Rubens Figueiredo, cientista político e colaborador do Espaço Democrático
Edição Scriptum
Previsão de chuva, mas até os vendedores de capas que circundavam o Allianz Parque torciam para não chover, convencidos de que aquela noite merecia estrelas. Gente de todas as idades, credos, taxas de colesterol, galáxias, cicatrizes. Em uma das fileiras da frente, um adolescente dos seus 15 anos, que poderia estar planejando o assassinato de alguma colega em escola da Inglaterra, acompanhado pela avó orgulhosa, dançou com gingado e cantou todas as músicas. Encantou-se, o menino, com a qualidade de sua família, que lhe propiciou a improvável aproximação com algo celestial.
Foi mágico. Tempo rei, o show de Gilberto Gil, é um tributo à transcendência. Gil é o Rei do tempo, aliás, o organiza. Traçou seu caminho pelo mundo, festejou Chacrinha e deu aquele abraço. Falaria com Deus, se pudesse, e subiria aos céus sem cordas pra segurar. Fugiria com cada um de nós para outro lugar, baby. Quando sobe ao palco, a alma cheira a talco, como bumbum de bebê. A marmelada é de banana e a bananada de goiaba. Misture tudo e o bom mesmo é viver em Guadalajara dentro de um figo maduro…
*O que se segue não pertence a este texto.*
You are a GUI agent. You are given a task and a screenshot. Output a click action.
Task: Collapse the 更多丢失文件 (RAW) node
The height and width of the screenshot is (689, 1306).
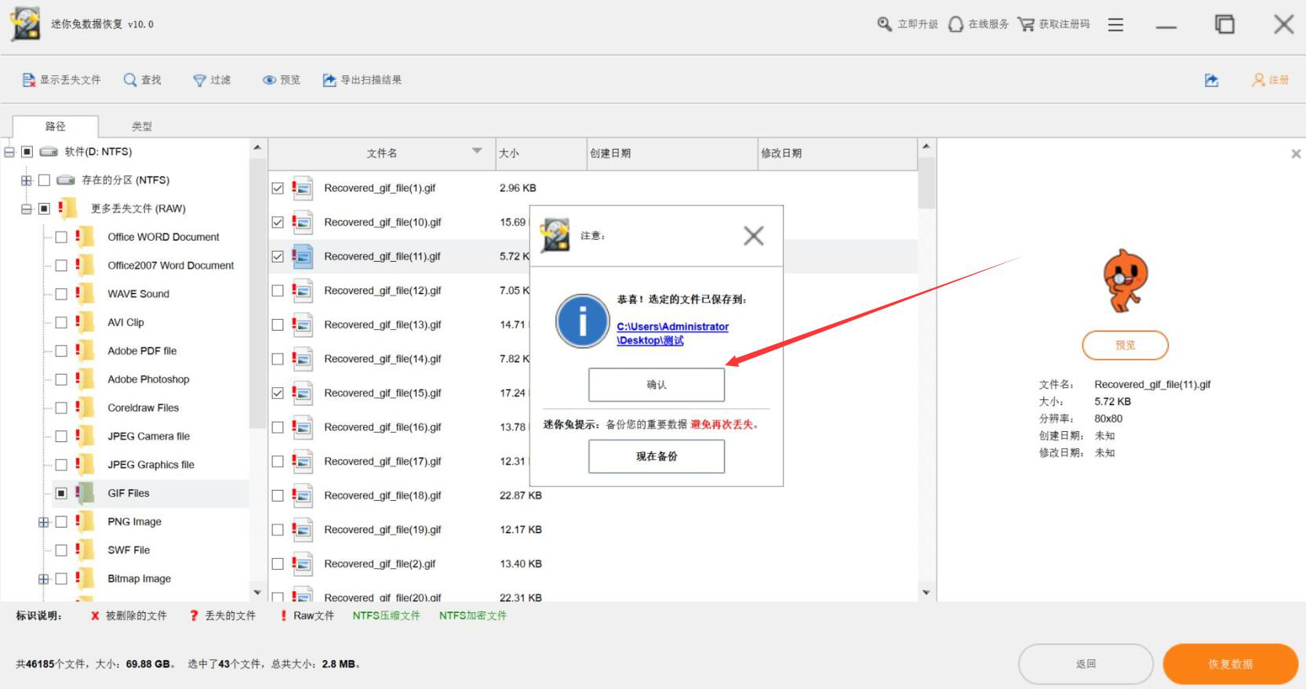click(x=27, y=209)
Imagine um pai, sacerdote das rimas e poeta dos ritmos, do alto dos seus mais de 80 anos, fazendo a turnê de uma despedida que nunca acontecerá. Vá além: sonhe-o cantando em um estádio lotado e coberto de saudade antecipada. Extrapole. Ele canta com sua filha, que luta contra câncer, esse covarde. uma obra prima: “Drão, os meninos são todos sãos, os pecados são todo meus, Deus sabe a minha confissão…”. Preta Gil cantou com seu pai a música sobre a separação de seu pai e sua mãe.
Imagine um baiano com orgulho de ser baiano, que veio da Bahia cantar e contar tanta coisa bonita que tem lá, na Bahia. Daqueles que entendem a potência e as contradições da terra que ama. Mestre da exaltação crítica, capaz de conciliar a ideia de “que Deus entendeu de dar a primazia, pro bem, pro mal, primeiro chão na Bahia, primeira missa, primeiro índio abatido também, que Deus deu”…E que também deu toda magia do “primeiro carnaval, primeiro pelourinho também…”
Imagine alguém que dialoga – e brinca – com algo tão poderoso como a fé. Dúvida, mistério, necessidade e esperança. “A fé tá viva e sã, a fé também tá pra morrer, triste na solidão”. Uma fé pura como deve ser, mas insegura e malandra na sua vontade de sobreviver: “certo ou errado até, a fé vai onde quer que eu vá, oh, oh, a pé ou de avião, mesmo a quem não tem fé, a fé costuma acompanhar, oh, oh, pelo sim pelo não…” Mas, no geral, “a fé não costuma faiá”.
Gil é uma espécie de Galileu da música: revoluciona ao mesmo tempo que simplifica. Algum que viajou na viagem do Expresso 2222, festejou a África, fez a Jamaica naturalmente nossa e compreendeu a revolta do punk da periferia, aquele da Freguesia do Ó. Com seu carisma tranquilo que navega sentidos, canta que o tempo é rei. Sabe que “tudo permanecerá do jeito que tem sido”. Mas também que “tudo agora mesmo pode estar por um segundo”. Na verdade, sabe tudo!